## [WHAT IS BEING ASKED]
Extract every line from the entries below and reproduce each one verbatim, in the original order, with no changes to characters, spacing, or punctuation.
┄┄┄┄┄┄┄┄┄┄
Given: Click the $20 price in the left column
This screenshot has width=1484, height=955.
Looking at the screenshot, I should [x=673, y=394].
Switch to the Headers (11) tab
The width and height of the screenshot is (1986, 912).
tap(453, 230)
┄┄┄┄┄┄┄┄┄┄
## [RESPONSE FOR THIS EXERCISE]
Given: Click the $20 price in the left column
This screenshot has width=1484, height=955.
Looking at the screenshot, I should [x=673, y=394].
Switch to the Headers (11) tab
The width and height of the screenshot is (1986, 912).
tap(453, 230)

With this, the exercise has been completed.